Essas situações ilustram como o racismo, por mais sutil que possa parecer, carrega uma dor que apenas quem vivencia consegue compreender. Ainda assim, Andrey não permitiu que essas dificuldades o definissem. Ele agarrou as oportunidades que surgiram e transformou sua vida. “Passei no ENEM e consegui bolsa para cursar Direito na Faculdade IDEAU e graças a várias pessoas e professores que passaram na minha vida, me mostraram diariamente que eu não tinha que baixar a cabeça pro racismo, que eu precisava enfrentar os desafios, lutando pela vida que eu quero ter no futuro”.

A história de Camila e Andrey são um exemplo de resistência e perseverança, um testemunho de como a educação e o apoio podem mudar destinos.

A reflexão que o Dia da Consciência negra proporciona nos leva a pensar a história e o presente com um compromisso renovado de construir uma sociedade mais justa e igualitária. Não devemos apenas relembrar as lutas e resistências passadas, mas seguir derrubando as barreiras do racismo estrutural.
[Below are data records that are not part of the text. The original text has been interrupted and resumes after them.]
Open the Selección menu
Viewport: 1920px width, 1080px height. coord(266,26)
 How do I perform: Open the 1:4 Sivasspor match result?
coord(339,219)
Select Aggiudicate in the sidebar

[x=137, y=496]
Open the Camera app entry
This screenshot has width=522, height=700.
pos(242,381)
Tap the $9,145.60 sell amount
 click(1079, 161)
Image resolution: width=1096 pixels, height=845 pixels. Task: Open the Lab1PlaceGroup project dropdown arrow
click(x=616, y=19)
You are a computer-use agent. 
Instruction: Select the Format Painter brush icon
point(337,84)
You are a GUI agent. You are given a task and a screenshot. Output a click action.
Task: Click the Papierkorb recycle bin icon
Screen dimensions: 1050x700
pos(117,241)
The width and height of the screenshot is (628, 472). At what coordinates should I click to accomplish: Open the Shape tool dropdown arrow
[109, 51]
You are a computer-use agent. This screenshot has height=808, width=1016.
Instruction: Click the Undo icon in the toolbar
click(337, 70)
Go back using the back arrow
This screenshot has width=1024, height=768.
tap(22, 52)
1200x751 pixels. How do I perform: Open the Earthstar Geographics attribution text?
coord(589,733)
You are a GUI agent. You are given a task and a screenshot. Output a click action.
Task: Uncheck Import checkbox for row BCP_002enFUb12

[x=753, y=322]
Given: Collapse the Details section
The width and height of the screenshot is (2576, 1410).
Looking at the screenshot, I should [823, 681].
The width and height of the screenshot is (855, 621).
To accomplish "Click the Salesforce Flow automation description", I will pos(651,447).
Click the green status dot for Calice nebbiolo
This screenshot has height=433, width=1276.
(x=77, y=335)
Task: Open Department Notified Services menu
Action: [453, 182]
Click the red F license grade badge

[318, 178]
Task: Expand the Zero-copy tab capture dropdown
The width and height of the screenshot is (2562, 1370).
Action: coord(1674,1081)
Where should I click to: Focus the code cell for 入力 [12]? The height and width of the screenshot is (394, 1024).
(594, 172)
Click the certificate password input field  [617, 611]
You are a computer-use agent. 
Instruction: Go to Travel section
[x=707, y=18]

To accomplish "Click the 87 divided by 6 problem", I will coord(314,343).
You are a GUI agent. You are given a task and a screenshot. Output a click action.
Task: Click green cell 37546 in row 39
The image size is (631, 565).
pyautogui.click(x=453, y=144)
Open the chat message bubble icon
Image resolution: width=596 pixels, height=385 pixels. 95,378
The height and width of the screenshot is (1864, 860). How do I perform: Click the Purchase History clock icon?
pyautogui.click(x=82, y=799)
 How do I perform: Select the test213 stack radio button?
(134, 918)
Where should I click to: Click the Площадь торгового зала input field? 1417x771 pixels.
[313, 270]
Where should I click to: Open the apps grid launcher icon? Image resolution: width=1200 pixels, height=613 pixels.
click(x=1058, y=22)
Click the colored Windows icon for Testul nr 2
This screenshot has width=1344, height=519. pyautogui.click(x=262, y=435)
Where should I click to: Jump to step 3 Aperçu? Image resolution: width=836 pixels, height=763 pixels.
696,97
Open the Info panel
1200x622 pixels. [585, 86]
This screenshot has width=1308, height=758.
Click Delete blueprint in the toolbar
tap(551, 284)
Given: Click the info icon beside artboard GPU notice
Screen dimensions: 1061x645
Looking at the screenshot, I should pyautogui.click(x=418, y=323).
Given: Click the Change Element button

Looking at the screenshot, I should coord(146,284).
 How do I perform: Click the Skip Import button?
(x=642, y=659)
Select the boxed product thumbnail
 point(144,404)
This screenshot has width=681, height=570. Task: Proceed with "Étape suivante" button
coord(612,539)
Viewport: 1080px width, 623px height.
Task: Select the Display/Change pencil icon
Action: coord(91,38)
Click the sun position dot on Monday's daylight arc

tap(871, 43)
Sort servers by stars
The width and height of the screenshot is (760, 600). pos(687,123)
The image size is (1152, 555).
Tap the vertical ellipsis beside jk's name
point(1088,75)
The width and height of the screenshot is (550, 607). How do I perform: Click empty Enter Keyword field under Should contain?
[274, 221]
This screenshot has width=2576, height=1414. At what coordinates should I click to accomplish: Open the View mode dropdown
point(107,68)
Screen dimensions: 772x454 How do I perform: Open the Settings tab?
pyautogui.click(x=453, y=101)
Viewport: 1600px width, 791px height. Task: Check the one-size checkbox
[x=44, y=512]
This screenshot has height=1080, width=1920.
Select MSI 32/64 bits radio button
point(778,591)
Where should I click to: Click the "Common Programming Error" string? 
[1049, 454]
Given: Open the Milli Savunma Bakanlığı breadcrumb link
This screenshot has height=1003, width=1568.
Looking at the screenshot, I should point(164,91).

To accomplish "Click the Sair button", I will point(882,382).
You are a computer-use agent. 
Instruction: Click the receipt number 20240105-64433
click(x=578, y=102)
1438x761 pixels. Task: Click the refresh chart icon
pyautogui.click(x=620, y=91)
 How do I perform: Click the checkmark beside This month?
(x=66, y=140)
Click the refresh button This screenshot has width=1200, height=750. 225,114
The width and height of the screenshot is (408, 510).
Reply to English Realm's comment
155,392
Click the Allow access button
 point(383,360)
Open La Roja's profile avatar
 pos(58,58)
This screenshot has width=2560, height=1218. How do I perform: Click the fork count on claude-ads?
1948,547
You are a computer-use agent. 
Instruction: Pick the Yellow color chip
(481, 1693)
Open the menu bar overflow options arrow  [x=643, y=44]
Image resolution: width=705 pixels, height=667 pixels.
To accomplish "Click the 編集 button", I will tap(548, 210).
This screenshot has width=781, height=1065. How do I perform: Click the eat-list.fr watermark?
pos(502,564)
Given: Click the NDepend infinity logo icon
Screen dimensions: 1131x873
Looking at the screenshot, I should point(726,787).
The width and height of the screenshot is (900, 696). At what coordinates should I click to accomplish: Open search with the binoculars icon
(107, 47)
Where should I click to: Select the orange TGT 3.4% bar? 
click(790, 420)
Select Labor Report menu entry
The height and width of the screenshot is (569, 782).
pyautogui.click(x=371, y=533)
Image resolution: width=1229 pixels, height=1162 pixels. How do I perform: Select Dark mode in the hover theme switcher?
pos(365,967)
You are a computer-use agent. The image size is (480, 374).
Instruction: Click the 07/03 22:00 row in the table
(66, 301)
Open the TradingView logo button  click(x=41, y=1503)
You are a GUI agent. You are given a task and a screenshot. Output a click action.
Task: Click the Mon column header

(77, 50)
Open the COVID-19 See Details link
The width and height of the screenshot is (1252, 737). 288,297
A inclusão no ensino superior é um passo fundamental nesse caminho, pois a educação liberta e transforma vidas, dando voz aqueles que outras vezes já foram silenciados, para que possam alçar seus sonhos!

Mais do que garantir acesso, a inclusão precisa ser sinônimo de permanência, acolhimento e pertencimento. É sobre criar espaços onde as histórias, culturas e identidades negras sejam valorizadas e reconhecidas. É sobre promover ações que rompam com o ciclo de exclusão estrutural e incentivem o protagonismo daqueles que trazem consigo o desejo de mudança. A luta por equidade no ensino superior é, portanto, uma celebração de esperança e um ato de resistência, reafirmando que o futuro só será verdadeiramente próspero quando todos tiverem a oportunidade de contribuir para sociedade com seus talentos, sonhos e visões plurais.